BEGIN Data listing

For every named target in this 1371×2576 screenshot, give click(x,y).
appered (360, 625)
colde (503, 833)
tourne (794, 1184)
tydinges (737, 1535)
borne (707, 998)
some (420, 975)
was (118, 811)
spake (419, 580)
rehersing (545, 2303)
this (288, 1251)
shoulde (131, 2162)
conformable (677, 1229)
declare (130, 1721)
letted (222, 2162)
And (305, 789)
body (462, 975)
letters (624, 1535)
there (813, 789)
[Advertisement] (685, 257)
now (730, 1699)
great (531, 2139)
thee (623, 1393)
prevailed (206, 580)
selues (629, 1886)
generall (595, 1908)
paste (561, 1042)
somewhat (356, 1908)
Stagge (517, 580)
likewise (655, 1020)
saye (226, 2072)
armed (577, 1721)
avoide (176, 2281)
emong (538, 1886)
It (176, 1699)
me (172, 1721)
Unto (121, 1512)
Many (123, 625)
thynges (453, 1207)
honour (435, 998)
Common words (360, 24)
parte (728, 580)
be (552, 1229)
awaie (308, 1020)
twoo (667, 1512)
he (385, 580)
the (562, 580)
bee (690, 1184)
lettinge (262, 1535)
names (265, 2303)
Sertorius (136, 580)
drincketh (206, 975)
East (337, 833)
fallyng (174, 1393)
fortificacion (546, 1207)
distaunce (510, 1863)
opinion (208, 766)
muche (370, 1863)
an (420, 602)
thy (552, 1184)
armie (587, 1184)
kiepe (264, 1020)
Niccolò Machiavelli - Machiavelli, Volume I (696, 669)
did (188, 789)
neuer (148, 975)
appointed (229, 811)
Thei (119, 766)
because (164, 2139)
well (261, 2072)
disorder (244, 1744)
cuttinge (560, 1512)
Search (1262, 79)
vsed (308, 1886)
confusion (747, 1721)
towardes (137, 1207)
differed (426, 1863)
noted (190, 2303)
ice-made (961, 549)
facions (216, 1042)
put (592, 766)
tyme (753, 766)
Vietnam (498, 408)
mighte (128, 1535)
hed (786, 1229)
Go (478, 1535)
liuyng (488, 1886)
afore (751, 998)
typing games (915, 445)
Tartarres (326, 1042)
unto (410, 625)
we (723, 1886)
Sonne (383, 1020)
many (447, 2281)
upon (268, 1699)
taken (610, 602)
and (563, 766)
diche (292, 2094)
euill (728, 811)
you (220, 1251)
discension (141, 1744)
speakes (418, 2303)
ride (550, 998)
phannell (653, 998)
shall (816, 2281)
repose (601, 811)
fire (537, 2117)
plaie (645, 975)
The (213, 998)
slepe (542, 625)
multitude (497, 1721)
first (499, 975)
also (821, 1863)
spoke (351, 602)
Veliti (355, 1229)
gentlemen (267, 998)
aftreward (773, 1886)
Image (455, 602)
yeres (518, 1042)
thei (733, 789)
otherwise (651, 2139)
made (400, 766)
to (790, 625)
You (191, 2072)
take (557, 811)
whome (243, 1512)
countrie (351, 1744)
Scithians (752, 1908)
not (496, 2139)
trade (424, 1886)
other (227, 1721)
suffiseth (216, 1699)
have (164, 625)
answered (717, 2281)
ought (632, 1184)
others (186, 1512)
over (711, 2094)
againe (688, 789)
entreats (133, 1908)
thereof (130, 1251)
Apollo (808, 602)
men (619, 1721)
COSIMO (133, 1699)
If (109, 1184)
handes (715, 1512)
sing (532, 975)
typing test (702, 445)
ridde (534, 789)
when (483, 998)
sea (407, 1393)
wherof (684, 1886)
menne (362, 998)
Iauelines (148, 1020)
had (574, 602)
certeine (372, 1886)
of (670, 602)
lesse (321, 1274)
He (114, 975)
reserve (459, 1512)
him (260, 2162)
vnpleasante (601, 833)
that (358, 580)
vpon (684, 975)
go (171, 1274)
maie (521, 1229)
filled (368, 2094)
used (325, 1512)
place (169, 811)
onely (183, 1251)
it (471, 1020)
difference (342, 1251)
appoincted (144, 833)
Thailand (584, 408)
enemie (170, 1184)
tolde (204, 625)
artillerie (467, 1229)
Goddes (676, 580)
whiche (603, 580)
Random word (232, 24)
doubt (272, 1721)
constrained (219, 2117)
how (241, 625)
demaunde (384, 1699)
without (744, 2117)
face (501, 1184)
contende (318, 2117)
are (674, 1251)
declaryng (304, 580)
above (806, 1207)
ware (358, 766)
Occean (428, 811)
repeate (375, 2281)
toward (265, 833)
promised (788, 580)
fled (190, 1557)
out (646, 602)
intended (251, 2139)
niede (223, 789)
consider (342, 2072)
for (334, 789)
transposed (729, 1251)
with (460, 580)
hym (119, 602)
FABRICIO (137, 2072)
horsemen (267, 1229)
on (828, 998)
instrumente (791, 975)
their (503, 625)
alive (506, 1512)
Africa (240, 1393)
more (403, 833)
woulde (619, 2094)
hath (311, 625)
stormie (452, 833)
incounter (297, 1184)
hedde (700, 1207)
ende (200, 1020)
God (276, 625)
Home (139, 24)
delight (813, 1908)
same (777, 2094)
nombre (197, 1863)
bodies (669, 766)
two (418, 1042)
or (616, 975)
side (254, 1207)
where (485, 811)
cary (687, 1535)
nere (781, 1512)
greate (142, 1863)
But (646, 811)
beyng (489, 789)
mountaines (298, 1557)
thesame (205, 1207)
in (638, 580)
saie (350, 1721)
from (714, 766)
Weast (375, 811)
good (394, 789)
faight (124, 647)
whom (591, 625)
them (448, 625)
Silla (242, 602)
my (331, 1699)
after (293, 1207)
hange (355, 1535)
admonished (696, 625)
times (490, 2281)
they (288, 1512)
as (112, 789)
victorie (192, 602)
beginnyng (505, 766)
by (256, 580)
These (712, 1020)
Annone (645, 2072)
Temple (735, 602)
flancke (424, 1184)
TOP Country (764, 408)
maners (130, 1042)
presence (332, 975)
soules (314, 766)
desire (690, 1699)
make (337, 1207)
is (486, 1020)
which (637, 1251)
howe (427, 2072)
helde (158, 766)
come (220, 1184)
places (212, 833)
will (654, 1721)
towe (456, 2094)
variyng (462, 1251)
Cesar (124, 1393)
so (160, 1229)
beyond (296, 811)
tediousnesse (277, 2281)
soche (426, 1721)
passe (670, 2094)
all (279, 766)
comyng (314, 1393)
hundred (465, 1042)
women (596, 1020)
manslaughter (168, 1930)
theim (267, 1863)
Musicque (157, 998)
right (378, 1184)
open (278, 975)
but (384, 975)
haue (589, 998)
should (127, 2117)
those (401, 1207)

END Data listing

Starting at the line that has "maie (521, 1229)" and ending at the line that has "toward (265, 833)", please write out the lines above exactly, leaving out all others.

maie (521, 1229)
filled (368, 2094)
used (325, 1512)
place (169, 811)
onely (183, 1251)
it (471, 1020)
difference (342, 1251)
appoincted (144, 833)
Thailand (584, 408)
enemie (170, 1184)
tolde (204, 625)
artillerie (467, 1229)
Goddes (676, 580)
whiche (603, 580)
Random word (232, 24)
doubt (272, 1721)
constrained (219, 2117)
how (241, 625)
demaunde (384, 1699)
without (744, 2117)
face (501, 1184)
contende (318, 2117)
are (674, 1251)
declaryng (304, 580)
above (806, 1207)
ware (358, 766)
Occean (428, 811)
repeate (375, 2281)
toward (265, 833)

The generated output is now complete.